(Task details): The copy has to match the records word for word and include no pictures.

------------------------------------------------------------------------

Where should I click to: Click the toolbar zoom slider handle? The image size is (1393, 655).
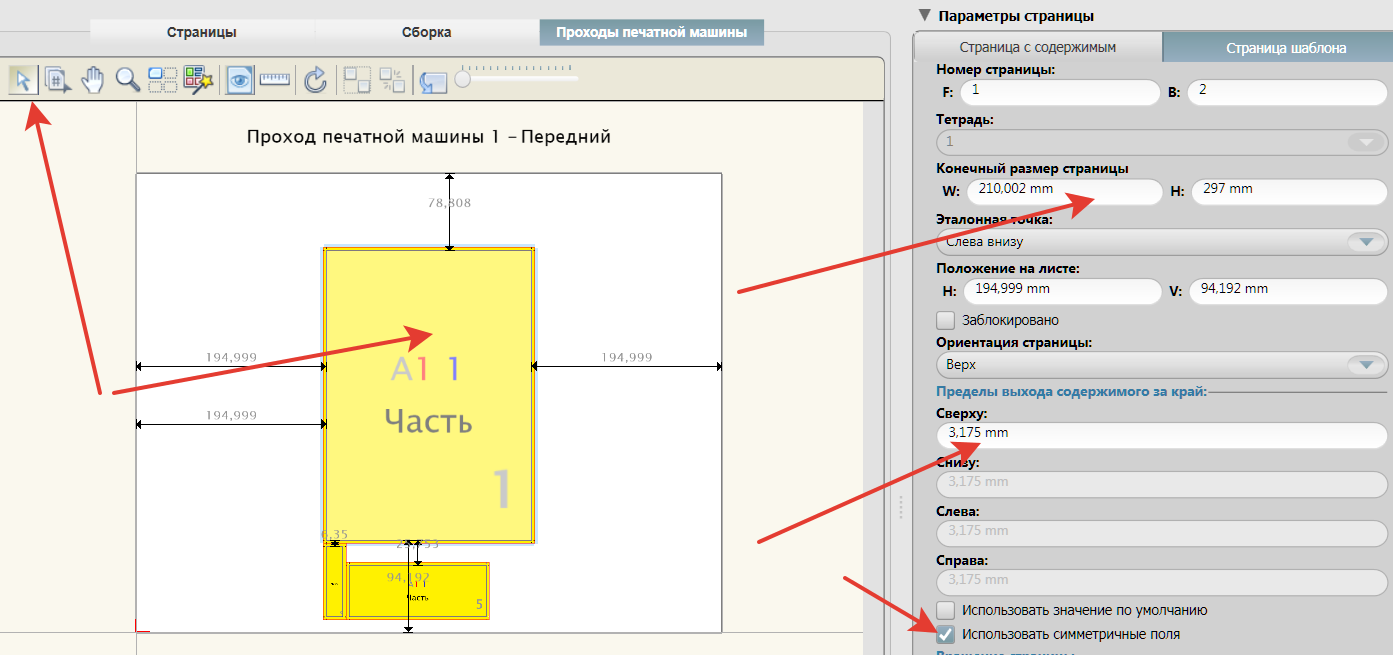coord(462,79)
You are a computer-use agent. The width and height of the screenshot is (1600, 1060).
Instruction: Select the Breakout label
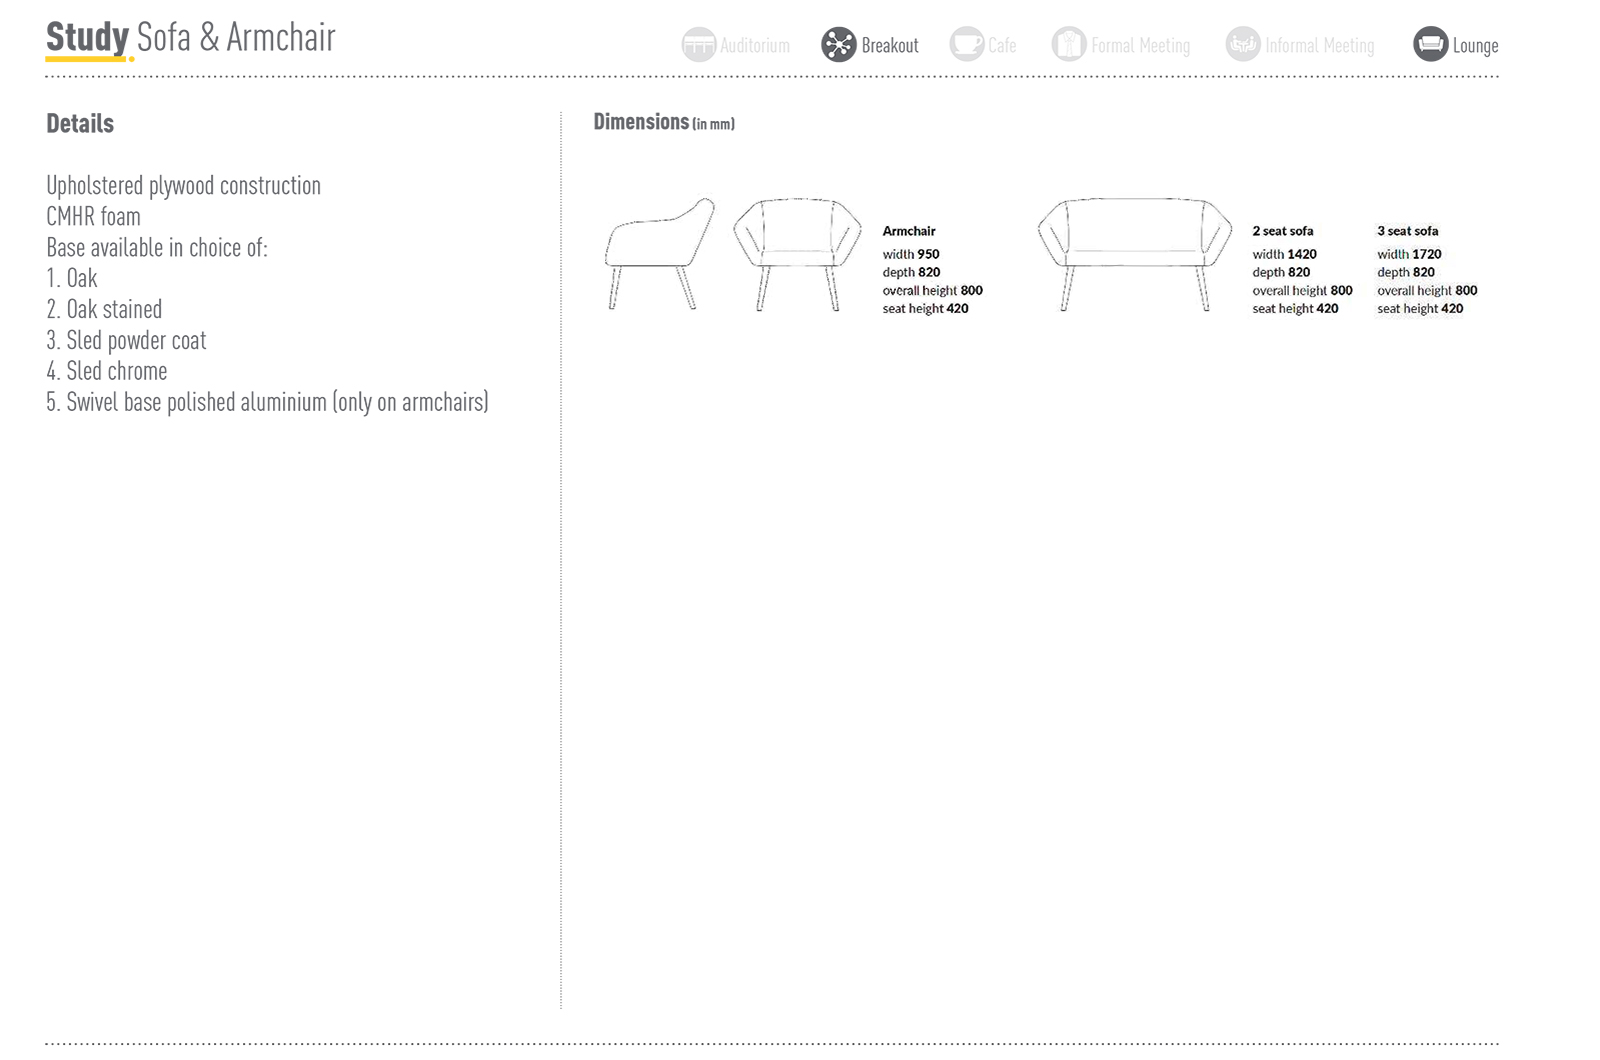(x=889, y=46)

------------------------------------------------------------------------

(Result):
Where should I click to: Click the toolbar zoom slider handle? The image size is (1393, 655).
coord(462,79)
You are a computer-use agent. The width and height of the screenshot is (1600, 1060).
Instruction: Select the Breakout label
(x=889, y=46)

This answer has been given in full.